Calcio: derby d'Italia, Inter Juve. I commenti dei protagonisti. Le formazioni Il derby d'Italia è una gara normale. Claudio Ranieri e Antonio Conte lo dicono in coro: la sfida tra Inter e Juventus, in programma al Meazza, è una partita importante. Non è, però, 'là partita. In palio ci sono i soliti 3 punti, la rivalità tra le società e tra le tifoserie non conta per la classifica.
All'appuntamento, l'Inter arriva con soli 8 punti: la metà di quelli che consentono alla Juve di guidare la classifica. Il divario non autorizza a presentare il match con l'etichetta di ultima spiaggia. «Dopo ci saranno altri 84 punti in palio, altre 84 spiagge.
Non è la partita della vita», dice Ranieri nella sua conferenza ad Appiano Gentile. «In palio ci sono 3 punti importanti, è il derby d'Italia tra due squadre che vogliono vincere. Giocheremo con tranquillità, senza pensare alla classifica», dice il tecnico romano che, tra il 2007 e il 2009, ha guidato la formazione bianconera. «Per la Juve, questa partita vale più di un derby.

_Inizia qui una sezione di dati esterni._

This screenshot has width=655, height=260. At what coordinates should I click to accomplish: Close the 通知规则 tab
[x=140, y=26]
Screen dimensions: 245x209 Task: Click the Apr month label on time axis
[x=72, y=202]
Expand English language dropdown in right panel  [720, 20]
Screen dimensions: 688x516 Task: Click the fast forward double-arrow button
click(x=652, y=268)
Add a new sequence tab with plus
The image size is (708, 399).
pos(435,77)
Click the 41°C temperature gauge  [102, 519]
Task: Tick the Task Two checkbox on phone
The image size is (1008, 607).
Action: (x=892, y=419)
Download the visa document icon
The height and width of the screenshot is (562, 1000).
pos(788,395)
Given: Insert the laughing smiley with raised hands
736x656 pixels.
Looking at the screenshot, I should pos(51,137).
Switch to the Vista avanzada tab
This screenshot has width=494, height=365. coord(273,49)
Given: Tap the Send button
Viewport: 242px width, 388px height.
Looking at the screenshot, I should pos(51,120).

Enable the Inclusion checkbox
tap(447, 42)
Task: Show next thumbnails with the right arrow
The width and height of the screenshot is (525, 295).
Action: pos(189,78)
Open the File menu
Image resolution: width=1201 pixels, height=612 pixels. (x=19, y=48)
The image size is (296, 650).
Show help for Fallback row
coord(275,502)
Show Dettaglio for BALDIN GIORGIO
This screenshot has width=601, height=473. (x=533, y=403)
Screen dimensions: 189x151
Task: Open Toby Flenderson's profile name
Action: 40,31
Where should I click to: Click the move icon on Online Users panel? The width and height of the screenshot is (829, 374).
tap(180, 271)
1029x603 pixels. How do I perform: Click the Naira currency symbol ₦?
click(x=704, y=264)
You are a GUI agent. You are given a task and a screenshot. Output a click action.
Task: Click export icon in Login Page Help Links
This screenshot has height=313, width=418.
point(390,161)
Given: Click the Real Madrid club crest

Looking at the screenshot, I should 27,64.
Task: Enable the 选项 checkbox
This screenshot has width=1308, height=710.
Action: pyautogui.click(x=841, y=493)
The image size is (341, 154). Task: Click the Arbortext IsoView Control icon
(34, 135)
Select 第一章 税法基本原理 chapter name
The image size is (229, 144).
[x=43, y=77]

Affrontiamo una squadra che vuole diventare grande e che ha la possibilità di allenarsi tutta la settimana». «Conte sta facendo un grande lavoro, ha in mano la situazione: i suoi calciatori giocano in modo rapido e efficiente, la Juve va con il vento in poppa e ha fame», aggiunge. E l'Inter? «È grande ma è partita male, vuole ricominciare a correre. Questa squadra ha mangiato tanto, ma vuole dimostrare di avere ancora voglia. I giocatori hanno voglia di invertire la rotta, si vede dall'impegno con cui si allenano», dice.
Le vicende strettamente nerazzurre non interessano a Conte. «Pensiamo ai nostri problemi», dice il tecnico bianconero. Dall'ultimo allenamento arrivano due buone notizie: torna a disposizione Gigi Buffon, che ha smaltito l'infortunio alla spalla, ed è arruolabile anche Mirko Vucinic, dopo le preoccupazioni per un tallone dolorante.
Dal 2006 in poi, la sfida con l'Inter ha assunto un valore speciale per il popolo bianconero. La vicenda di calciopoli ha alimentato la rivalità e ha arricchito di significato il derby d'Italia. Conte prova a ridimensionare la portata dell'evento: «È una tappa, una partita che vale 3 punti. Se ragionassimo diversamente, saremmo una provinciale», dice l'ex capitano della Vecchia Signora.
Nelle ultime 2 stagioni, la Juve ha vinto il round casalingo. I successi, però, sono rimasti episodi isolati in due stagioni disastrose. «Lo scorso anno la Juve ha battuto l'Inter: ma se non si dà seguito al successo con altri risultati, a cosa serve vincere contro i nerazzurri o contro il Milan? Ripeto, bisogna uscire dalla dimensione provinciale», ribadisce l'allenatore della Juventus.
FORMAZIONI
Inter (4-4-1-1) 12 Castellazzi; 13 Maicon, 6 Lucio, 26 Chivu, 55 Nagatomo; 4 Zanetti, 19 Cambiasso, 5 Stankovic, 20 Obi; 10 Sneijder; 7 Pazzini (21 Orlandoni, 2 Cordoba, 42 Jonathan, 11 Alvarez, 77 Muntari, 30 Castaignos, 22 Milito).
Juventus (4-2-3-1) 30 Storari; 26 Lichtsteiner, 19 Bonucci, 15 Barzagli, 3 Chiellini; 21 Pirlo, 8 Marchisio; 7 Pepe, 22 Vidal, 14 Vucinic; 32 Matri. (13 Manninger, 11 De Ceglie, 5 Pazienza, 28 Estigarribia, 17 Elia, 10 Del Piero, 18 Quagliarella).